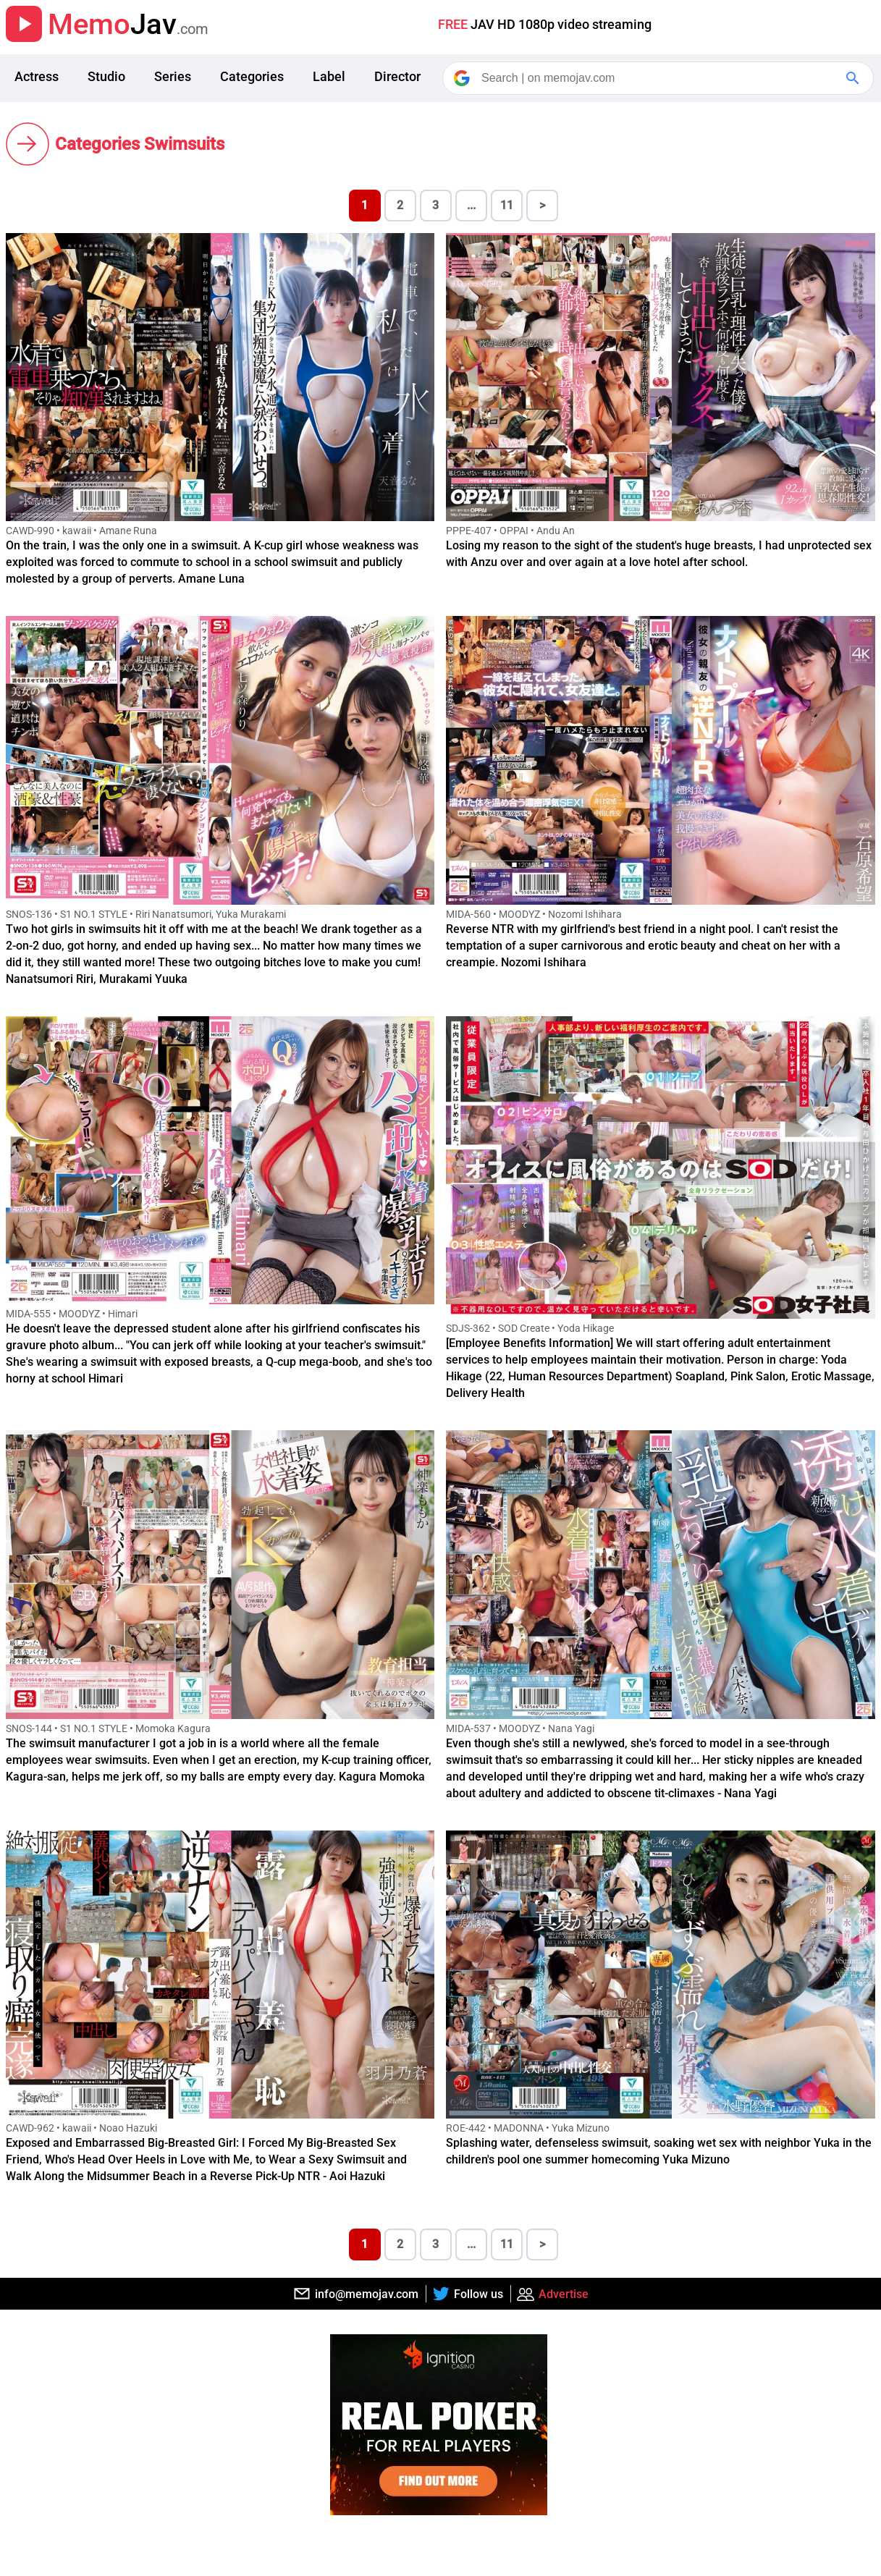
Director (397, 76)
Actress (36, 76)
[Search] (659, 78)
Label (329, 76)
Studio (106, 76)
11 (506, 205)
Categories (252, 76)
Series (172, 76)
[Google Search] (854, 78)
...
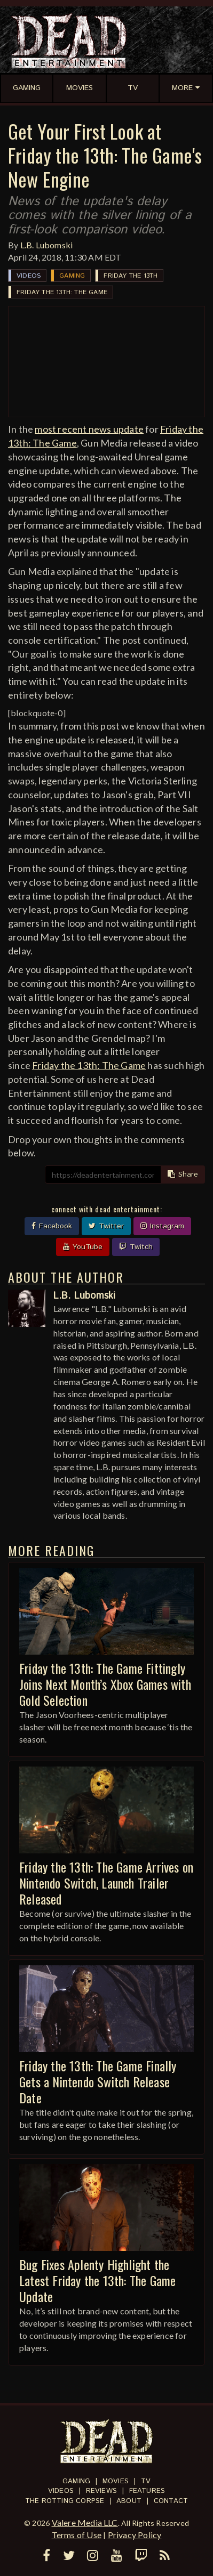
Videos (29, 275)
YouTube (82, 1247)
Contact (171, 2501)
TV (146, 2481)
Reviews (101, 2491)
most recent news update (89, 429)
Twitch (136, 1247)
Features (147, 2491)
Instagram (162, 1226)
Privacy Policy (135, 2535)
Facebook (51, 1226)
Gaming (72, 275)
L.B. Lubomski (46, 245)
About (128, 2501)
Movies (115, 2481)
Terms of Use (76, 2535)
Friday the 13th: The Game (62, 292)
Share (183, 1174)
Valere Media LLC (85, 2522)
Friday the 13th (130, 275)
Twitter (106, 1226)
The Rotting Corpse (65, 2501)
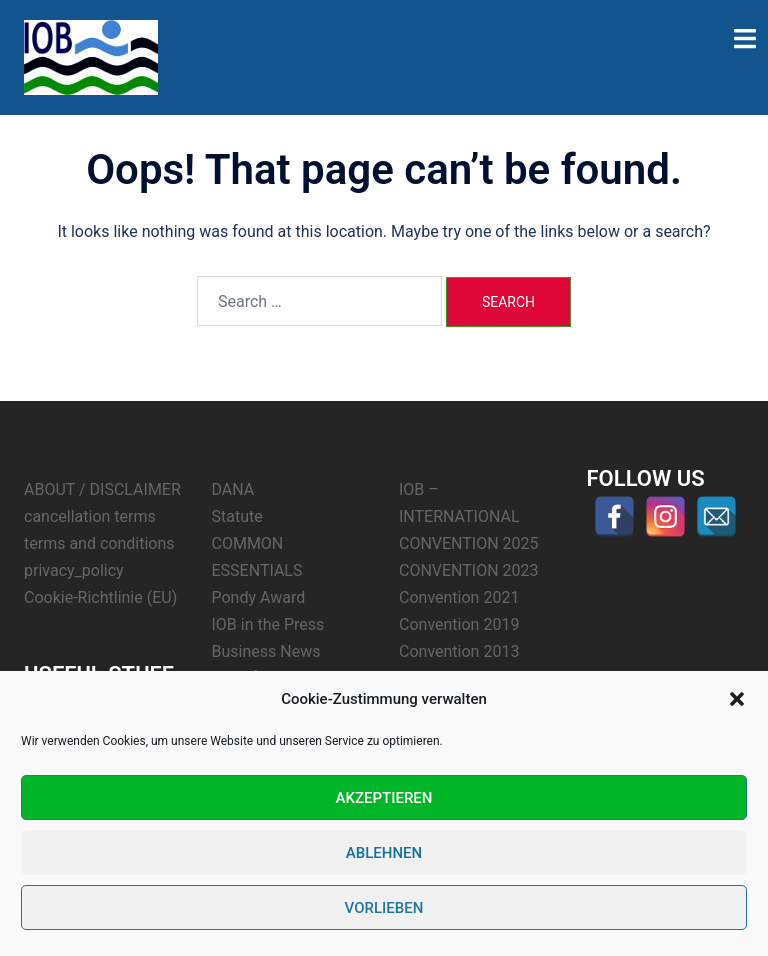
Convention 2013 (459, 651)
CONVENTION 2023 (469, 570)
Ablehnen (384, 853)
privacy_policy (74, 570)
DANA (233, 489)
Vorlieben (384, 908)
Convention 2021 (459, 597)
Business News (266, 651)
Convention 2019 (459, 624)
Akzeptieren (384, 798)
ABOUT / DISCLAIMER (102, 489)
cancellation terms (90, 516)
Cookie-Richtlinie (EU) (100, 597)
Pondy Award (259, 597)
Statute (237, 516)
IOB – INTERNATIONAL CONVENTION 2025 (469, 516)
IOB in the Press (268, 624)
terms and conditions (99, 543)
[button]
---
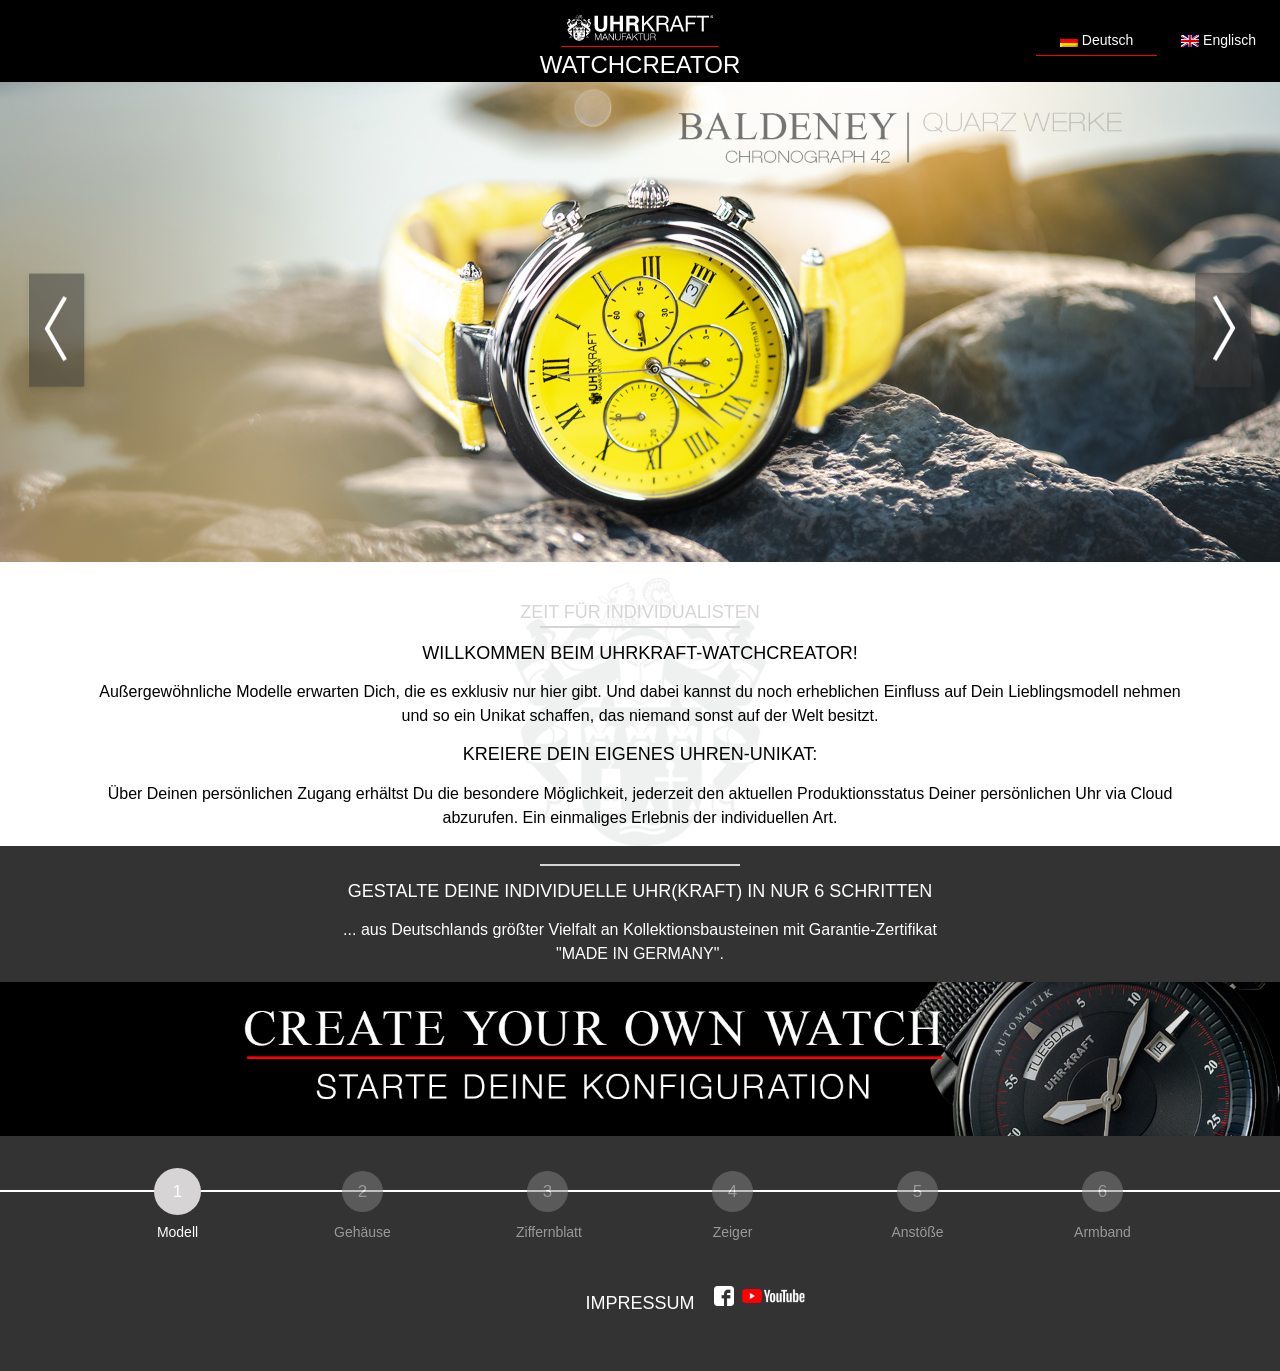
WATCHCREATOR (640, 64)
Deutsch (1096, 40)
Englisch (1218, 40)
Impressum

> **TO DO**
Rescale the part that opens with the line containing "Ablehnen (384, 853)" and closes with the line containing "terms and conditions (99, 543)", including both ends. Write out each of those lines again with its text, multiplying both coordinates in its answer by 2.1 and rounding to whole numbers, with halves rounded up.

> **FINAL RESULT**
Ablehnen (806, 1791)
privacy_policy (155, 1197)
DANA (489, 1027)
Vorlieben (806, 1907)
Convention 2021 (964, 1254)
Business News (559, 1367)
Convention 2019 (964, 1310)
Akzeptieren (806, 1676)
ABOUT / DISCLAIMER (214, 1027)
cancellation terms (189, 1084)
Cookie-Richtlinie (EU) (210, 1254)
Pondy Award (544, 1254)
Statute (498, 1084)
IOB – INTERNATIONAL CONVENTION 2025 (985, 1084)
IOB in the Press (563, 1310)
terms and conditions (208, 1140)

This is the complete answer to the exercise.